Report all lines of the records that contain "browser".

※ ※ ※

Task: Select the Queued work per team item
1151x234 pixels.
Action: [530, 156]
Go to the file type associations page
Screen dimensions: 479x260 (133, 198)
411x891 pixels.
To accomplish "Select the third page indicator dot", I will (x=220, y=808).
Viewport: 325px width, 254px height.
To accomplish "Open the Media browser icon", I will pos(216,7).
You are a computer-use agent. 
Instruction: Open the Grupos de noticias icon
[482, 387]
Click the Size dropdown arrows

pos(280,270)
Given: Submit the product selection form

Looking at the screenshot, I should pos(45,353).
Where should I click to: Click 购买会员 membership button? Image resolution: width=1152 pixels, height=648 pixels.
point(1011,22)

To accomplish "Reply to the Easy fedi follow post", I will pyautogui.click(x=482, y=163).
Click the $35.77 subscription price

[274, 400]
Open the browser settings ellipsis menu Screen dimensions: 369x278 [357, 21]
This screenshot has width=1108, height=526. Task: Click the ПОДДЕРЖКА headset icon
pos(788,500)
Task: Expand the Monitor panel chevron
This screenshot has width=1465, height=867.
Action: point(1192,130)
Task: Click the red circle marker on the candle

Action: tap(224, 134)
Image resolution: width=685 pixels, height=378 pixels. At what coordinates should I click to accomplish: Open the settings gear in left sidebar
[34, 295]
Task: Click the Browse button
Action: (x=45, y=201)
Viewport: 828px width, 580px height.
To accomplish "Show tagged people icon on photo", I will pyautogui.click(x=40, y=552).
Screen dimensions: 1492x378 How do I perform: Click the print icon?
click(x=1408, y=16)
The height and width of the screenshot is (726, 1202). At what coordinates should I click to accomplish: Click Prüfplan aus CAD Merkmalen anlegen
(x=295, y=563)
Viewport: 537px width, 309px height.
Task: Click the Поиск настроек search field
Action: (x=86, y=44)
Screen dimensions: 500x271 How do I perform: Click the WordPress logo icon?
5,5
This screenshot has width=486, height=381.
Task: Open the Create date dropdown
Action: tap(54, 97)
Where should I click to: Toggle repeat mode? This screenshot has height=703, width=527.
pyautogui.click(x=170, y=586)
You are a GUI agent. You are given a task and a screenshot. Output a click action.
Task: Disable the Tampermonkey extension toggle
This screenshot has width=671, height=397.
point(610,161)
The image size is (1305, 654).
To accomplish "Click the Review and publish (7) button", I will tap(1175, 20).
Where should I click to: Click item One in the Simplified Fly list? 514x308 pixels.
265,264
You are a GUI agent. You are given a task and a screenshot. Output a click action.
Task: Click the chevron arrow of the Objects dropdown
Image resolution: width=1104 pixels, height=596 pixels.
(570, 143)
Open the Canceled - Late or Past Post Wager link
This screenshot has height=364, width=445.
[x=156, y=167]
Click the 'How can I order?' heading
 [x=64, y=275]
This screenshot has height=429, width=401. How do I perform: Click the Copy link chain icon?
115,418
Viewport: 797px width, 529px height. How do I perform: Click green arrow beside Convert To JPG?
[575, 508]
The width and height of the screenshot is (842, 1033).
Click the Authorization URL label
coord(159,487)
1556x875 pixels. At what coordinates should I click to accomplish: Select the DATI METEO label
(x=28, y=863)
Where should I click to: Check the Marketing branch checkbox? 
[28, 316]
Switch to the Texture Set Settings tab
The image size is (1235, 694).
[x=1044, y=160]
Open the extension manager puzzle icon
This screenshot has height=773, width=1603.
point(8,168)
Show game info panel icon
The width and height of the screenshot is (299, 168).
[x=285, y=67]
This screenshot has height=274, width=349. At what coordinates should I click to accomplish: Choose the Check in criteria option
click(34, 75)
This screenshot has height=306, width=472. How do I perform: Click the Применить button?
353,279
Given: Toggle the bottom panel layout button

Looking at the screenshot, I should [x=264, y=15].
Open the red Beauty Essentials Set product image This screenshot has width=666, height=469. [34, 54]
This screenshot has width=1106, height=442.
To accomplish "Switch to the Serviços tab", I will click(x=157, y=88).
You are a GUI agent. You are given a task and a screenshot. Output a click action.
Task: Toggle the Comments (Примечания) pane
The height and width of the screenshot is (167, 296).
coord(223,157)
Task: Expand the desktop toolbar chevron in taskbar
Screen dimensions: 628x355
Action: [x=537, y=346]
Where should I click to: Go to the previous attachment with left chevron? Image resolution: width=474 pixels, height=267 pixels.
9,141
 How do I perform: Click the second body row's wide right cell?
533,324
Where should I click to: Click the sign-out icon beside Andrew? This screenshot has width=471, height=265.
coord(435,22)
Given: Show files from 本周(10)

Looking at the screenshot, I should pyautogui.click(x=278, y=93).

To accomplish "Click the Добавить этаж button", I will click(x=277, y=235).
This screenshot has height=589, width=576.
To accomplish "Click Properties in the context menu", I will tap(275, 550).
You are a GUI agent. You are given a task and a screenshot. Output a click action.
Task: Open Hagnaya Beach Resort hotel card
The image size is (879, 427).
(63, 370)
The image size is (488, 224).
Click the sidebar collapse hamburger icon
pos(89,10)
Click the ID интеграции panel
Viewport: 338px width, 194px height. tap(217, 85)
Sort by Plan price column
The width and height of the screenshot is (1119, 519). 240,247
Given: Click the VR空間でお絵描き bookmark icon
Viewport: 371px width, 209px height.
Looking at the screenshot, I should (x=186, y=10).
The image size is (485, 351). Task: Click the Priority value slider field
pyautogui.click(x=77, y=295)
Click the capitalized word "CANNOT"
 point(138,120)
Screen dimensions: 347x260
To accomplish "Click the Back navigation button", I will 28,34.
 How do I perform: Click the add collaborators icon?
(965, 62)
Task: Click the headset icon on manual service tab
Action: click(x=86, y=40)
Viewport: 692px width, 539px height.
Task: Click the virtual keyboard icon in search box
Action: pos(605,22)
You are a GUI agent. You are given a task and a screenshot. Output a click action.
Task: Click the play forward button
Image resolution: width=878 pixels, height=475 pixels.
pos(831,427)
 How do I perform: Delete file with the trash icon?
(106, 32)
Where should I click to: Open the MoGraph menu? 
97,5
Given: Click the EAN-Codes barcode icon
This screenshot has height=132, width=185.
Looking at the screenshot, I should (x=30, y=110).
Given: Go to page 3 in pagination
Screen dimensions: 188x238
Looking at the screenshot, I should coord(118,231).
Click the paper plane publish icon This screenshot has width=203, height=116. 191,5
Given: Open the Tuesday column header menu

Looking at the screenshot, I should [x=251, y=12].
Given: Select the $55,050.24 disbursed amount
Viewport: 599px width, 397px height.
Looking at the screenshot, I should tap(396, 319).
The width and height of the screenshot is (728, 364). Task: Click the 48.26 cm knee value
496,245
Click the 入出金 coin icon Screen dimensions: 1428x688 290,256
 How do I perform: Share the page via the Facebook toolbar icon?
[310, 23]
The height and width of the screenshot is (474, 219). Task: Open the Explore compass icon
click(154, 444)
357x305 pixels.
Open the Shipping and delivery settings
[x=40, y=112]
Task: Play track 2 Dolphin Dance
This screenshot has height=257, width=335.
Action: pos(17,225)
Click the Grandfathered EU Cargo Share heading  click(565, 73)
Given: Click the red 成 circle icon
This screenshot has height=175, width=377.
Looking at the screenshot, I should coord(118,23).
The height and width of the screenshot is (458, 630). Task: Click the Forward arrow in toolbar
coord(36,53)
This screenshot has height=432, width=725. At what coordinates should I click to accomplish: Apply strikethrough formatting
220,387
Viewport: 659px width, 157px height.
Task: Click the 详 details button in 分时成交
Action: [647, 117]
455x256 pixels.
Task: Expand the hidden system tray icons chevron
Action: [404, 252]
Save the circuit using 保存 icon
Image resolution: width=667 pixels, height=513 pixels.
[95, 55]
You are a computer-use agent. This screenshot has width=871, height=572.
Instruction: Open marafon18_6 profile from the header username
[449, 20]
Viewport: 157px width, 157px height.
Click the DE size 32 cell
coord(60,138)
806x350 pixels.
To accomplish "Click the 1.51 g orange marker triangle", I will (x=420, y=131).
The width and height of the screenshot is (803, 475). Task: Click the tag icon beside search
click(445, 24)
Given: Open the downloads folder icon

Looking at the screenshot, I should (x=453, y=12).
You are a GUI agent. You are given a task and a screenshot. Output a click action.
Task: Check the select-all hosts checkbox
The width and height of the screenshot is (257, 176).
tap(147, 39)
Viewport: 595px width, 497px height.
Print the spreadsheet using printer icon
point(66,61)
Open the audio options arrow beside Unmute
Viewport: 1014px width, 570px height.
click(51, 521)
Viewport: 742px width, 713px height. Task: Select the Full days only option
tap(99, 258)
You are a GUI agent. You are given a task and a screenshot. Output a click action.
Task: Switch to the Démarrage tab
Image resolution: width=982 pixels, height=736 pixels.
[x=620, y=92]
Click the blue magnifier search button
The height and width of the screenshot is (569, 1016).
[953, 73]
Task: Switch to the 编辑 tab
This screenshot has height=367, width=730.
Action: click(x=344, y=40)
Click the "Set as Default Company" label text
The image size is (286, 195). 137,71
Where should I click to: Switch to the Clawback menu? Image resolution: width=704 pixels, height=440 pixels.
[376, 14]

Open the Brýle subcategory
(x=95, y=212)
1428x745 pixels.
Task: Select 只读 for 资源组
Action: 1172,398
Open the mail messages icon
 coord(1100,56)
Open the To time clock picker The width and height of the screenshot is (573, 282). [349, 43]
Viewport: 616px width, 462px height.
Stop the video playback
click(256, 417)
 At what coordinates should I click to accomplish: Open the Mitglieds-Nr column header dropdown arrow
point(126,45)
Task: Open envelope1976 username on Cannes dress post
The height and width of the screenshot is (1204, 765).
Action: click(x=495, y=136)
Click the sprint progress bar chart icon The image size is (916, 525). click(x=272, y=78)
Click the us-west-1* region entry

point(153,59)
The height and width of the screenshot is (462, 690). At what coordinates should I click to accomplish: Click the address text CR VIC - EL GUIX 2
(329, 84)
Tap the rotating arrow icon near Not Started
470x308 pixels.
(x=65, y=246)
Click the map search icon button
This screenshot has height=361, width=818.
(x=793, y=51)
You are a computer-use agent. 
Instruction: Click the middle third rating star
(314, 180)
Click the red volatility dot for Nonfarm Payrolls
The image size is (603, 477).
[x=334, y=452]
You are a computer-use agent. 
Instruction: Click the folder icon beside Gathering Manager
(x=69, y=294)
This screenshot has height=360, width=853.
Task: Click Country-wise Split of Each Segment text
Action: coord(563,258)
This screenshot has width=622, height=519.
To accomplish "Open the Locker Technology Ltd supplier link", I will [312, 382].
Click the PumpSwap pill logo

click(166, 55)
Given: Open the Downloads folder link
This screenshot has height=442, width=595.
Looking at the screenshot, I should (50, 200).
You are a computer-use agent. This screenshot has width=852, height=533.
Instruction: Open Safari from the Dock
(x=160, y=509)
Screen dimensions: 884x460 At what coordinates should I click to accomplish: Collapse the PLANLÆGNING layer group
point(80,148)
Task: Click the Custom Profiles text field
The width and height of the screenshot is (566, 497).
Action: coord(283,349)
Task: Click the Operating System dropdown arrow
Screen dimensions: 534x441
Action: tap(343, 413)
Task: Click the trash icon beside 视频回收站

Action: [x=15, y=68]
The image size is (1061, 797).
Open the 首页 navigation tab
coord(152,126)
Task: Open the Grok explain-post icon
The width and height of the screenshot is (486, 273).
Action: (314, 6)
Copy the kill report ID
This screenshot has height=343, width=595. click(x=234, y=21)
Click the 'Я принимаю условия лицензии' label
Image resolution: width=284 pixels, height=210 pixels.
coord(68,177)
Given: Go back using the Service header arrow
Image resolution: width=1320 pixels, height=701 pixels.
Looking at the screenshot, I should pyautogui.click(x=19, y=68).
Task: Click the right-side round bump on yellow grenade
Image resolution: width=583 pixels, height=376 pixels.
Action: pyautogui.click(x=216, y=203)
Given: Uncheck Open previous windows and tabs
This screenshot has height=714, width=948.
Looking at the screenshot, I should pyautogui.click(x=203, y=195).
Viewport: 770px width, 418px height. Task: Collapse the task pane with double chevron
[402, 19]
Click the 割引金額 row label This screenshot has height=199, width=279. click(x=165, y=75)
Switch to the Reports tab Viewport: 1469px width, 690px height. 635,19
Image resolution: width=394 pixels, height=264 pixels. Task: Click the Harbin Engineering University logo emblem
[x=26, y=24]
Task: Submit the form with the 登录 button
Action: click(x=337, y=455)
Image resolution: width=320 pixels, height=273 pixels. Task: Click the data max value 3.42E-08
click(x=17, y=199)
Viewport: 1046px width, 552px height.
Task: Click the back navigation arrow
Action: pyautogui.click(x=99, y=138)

※ ※ ※

• [ANSWER SECTION]
To accomplish "Open the Media browser icon", I will pos(216,7).
Open the browser settings ellipsis menu Screen dimensions: 369x278 [357, 21]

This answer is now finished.